Stored data:
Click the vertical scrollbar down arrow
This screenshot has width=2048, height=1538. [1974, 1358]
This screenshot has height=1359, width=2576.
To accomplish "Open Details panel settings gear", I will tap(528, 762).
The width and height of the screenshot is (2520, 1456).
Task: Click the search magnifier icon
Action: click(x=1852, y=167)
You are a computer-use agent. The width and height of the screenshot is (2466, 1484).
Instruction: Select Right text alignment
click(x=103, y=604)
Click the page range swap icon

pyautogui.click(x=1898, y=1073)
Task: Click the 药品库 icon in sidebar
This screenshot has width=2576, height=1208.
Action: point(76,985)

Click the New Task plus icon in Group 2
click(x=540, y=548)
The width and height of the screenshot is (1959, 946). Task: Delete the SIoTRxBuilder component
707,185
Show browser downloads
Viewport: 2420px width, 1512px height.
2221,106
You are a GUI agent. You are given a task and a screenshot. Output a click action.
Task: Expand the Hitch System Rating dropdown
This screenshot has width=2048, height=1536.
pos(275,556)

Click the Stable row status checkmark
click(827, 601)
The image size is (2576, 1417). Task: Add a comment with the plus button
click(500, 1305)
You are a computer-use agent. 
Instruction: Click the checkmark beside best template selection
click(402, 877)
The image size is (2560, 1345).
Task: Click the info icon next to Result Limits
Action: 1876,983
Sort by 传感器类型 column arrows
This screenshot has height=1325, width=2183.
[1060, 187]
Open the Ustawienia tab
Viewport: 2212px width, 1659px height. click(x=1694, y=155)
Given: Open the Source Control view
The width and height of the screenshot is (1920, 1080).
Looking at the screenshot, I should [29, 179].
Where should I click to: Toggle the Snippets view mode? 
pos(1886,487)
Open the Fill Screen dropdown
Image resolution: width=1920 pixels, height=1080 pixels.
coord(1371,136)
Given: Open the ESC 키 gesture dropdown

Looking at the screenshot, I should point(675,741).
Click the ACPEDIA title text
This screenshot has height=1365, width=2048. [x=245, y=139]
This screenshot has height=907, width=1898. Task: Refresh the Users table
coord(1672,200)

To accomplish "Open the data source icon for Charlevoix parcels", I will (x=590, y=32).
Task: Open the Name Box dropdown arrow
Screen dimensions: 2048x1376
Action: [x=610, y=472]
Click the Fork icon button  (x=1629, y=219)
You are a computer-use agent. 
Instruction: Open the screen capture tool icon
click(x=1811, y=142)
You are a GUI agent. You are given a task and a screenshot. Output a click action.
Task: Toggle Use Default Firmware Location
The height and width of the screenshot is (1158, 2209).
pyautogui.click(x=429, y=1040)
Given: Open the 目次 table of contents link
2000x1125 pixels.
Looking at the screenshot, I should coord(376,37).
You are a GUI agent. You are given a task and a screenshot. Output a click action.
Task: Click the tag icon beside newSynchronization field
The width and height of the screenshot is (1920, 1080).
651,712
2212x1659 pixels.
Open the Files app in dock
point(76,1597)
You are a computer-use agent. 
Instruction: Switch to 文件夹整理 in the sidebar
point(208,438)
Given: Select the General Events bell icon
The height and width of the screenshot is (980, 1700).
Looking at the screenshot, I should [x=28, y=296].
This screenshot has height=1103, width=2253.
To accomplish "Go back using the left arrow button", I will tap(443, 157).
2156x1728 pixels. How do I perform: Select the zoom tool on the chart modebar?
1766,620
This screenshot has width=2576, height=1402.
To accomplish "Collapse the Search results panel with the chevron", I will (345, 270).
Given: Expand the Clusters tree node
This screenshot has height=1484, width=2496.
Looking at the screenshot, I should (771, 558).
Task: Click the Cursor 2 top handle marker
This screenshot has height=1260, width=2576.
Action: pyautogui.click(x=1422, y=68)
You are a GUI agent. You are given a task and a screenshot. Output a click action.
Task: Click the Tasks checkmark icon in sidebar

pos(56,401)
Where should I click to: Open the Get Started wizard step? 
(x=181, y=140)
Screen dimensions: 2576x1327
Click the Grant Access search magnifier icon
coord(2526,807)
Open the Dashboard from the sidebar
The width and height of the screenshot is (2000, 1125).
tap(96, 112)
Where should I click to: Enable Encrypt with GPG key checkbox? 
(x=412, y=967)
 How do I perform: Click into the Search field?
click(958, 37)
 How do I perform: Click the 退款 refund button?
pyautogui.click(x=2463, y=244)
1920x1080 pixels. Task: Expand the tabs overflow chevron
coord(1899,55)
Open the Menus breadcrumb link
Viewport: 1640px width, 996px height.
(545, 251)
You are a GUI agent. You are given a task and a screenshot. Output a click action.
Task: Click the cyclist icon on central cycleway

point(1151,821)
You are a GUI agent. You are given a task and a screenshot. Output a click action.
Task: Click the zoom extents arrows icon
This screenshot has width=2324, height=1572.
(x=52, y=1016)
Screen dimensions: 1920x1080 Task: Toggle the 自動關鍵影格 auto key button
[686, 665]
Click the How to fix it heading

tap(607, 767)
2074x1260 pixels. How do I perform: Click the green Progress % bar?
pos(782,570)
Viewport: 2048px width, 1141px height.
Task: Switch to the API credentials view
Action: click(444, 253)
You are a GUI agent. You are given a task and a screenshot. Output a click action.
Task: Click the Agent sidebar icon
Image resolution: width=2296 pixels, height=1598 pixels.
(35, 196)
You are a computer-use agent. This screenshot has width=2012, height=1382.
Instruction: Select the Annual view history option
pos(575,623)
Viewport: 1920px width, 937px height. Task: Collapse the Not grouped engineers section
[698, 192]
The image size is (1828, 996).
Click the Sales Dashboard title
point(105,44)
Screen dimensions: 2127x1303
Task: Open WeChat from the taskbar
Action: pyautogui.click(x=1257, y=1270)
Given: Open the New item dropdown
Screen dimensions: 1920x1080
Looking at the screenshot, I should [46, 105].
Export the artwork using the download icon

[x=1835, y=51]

*Assignment*: Lines above with the string "link" need to be found and copied.

*Exercise output*:
Given: Open the 目次 table of contents link
Open the Menus breadcrumb link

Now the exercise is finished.